Hostess: enjoy these complimentary after dinner mints
Mints: you have beautiful eyes
Me: [blushing] wow they’re very complimentary
I don’t have emotional baggage , I have got a small carry on griefcase
When I die, cremate everything but my feet. Then set the feet covered in my ashes on a stranger’s front porch, ring the doorbell, and hide
I went on a date with a young woman who didn’t wanna sneak snacks into the movies. Not sure which direction life has taken her but I hope she’s well because I wasn’t sticking around for that.
Your baby might be adorable, but so is my cat and she cleans her own butt.
imagine being a rooster and just completely losing your shit over the sun rising.

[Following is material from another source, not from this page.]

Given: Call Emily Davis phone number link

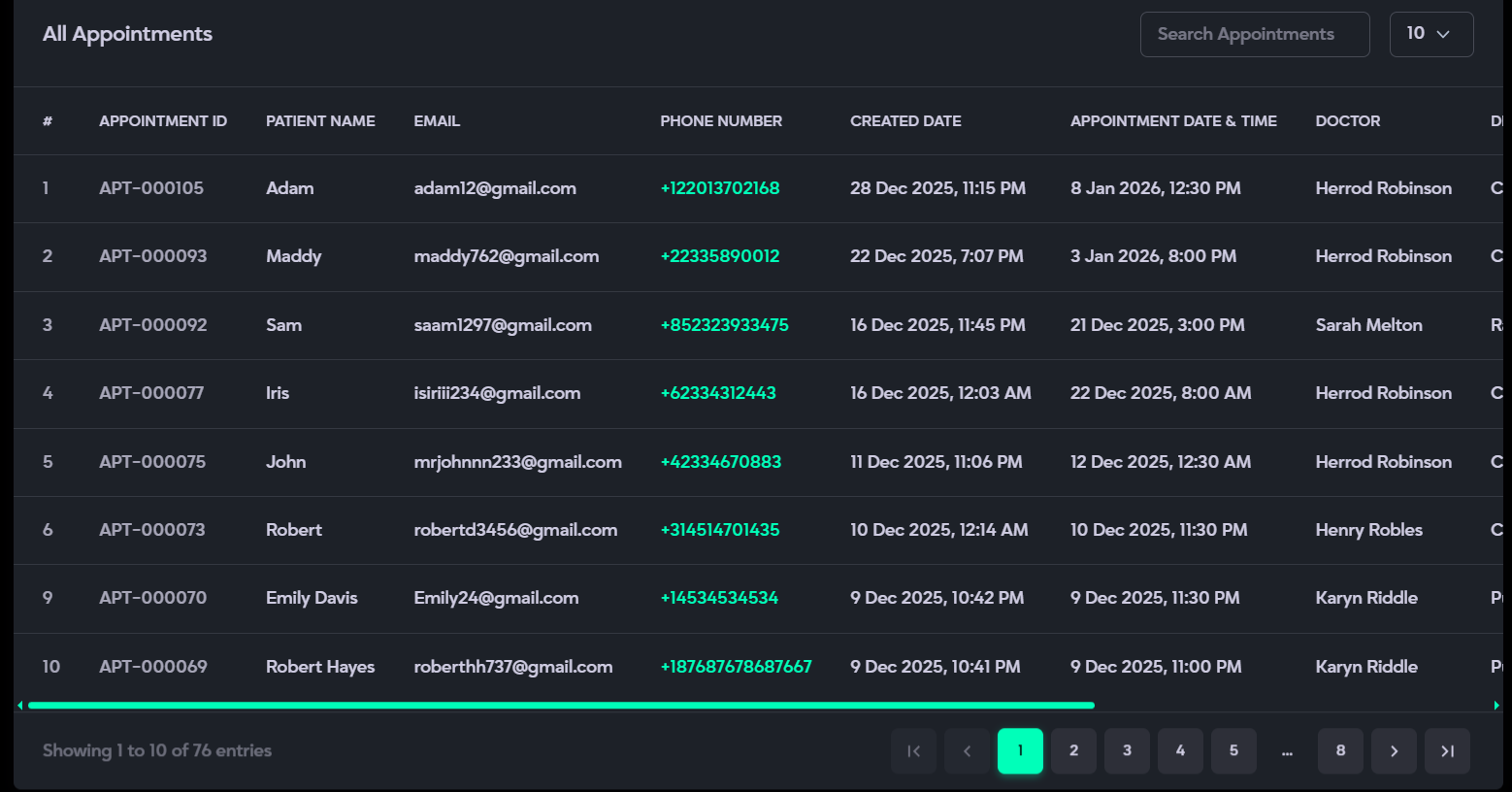Looking at the screenshot, I should (x=719, y=598).
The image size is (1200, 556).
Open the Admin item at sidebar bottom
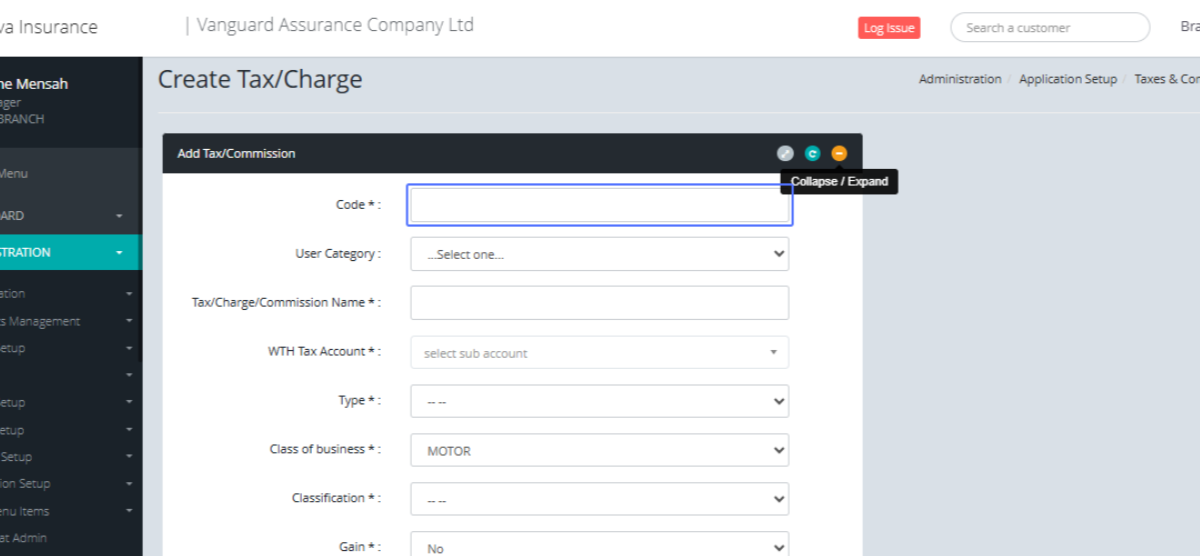tap(30, 538)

when super mario bros. was released in russia it was much less popular under the title “you are toilet man fight turtle monster”
HI I’M GOING TO HAVE AN UNCOMFORTABLY LOUD YET PRIVATE PHONE CALL ON THIS BUS AND EXHIBIT A STUNNING LACK OF SELF-AWARENESS. THANK YOU.
Quarantine status: I now leave an emergency bra near my keys in case I need to go anywhere.
My 3yo just straight-faced handed me a mirror and asked if I wanted to see something yucky!
Why do preachers call them sermons and not Godcasts?